Following concessions to socialists and uses of Article 49.3, France's National Assembly on February 2 rejected two censure motions against PM Sébastien Lecornu's government, definitively adopting the 2026 finance bill targeting a 5% GDP deficit. Lecornu hailed the parliamentary compromise amid opposition outcry, with the text now headed to the Constitutional Council.
The 2026 budget process concluded on February 2, 2026, when the National Assembly rejected two censure motions tabled against Sébastien Lecornu's government. A motion from the left (excluding PS) received 260 votes, short of the 289 needed, while the National Rally (RN) motion garnered 135. This paved the way for final adoption of the finance bill after three months of debates, concessions—including to PS deputies on issues like suspending the 2023 retirement reform—and three invocations of Article 49.3.
Lecornu celebrated on X: 'France finally has a budget,' describing it as a 'parliamentary compromise incorporating amendments from all groups' that controls spending without raising taxes on households or businesses. Public Accounts Minister Amélie de Montchalin called it 'useful to the French from today.' The budget will be reviewed by the Constitutional Council.

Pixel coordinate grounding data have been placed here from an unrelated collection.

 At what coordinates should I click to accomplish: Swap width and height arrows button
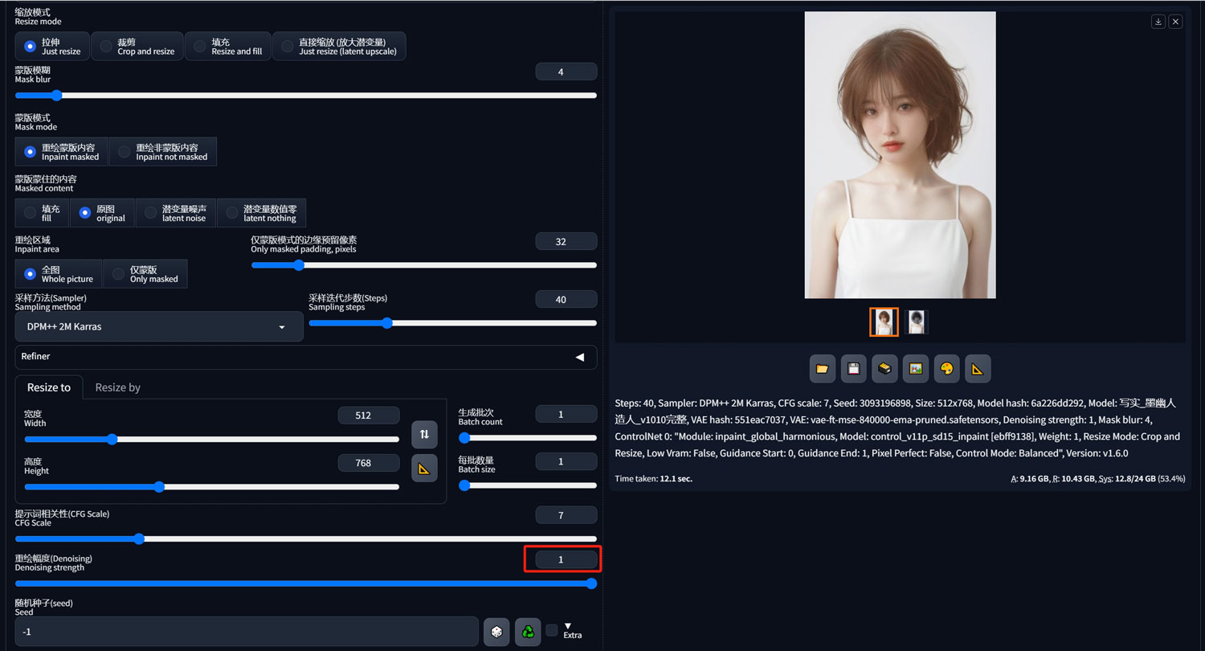pyautogui.click(x=424, y=434)
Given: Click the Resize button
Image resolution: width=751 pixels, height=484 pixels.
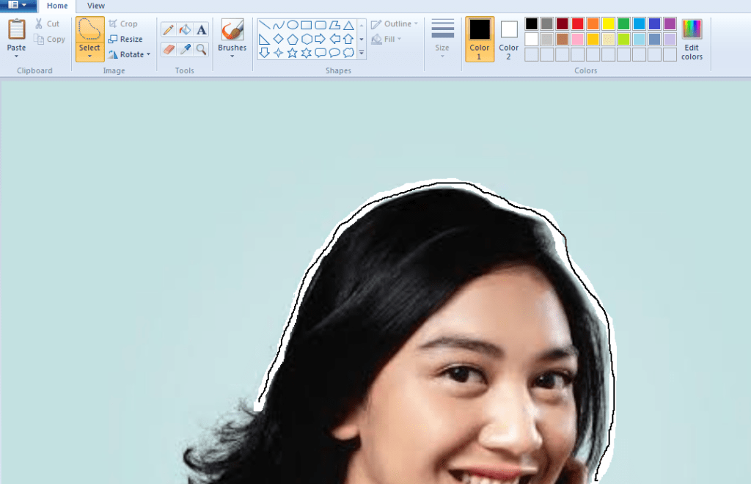Looking at the screenshot, I should [x=125, y=39].
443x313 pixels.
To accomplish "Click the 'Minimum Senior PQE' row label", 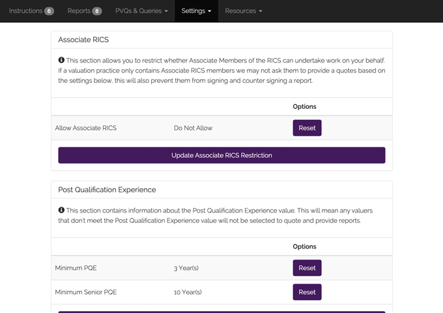I will [85, 292].
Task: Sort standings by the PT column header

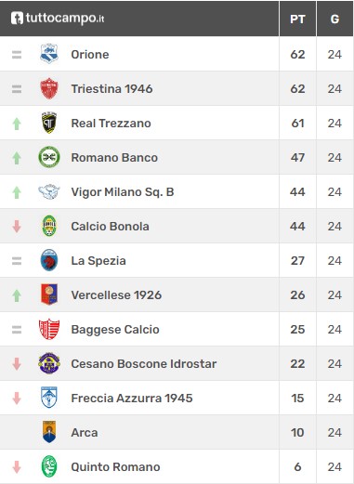Action: [x=297, y=20]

Opposition voices were critical. RN leader Jordan Bardella labeled it a 'tax-dripping budget' with €30 billion in new levies on businesses. LFI's Mathilde Panot and Clémence Guetté decried the PS's alignment with the government, calling it a 'Hollande-Lecornu budget' with deep cuts. Assembly President Yaël Braun-Pivet framed it as providing 'stability through compromise.'
Key measures include extending high-income contributions, taxes on small packages and tips, increased social/local spending, and savings efforts—though Moody’s projects a 5.2% deficit. The deal averts early elections but heightens tensions ahead of March municipals.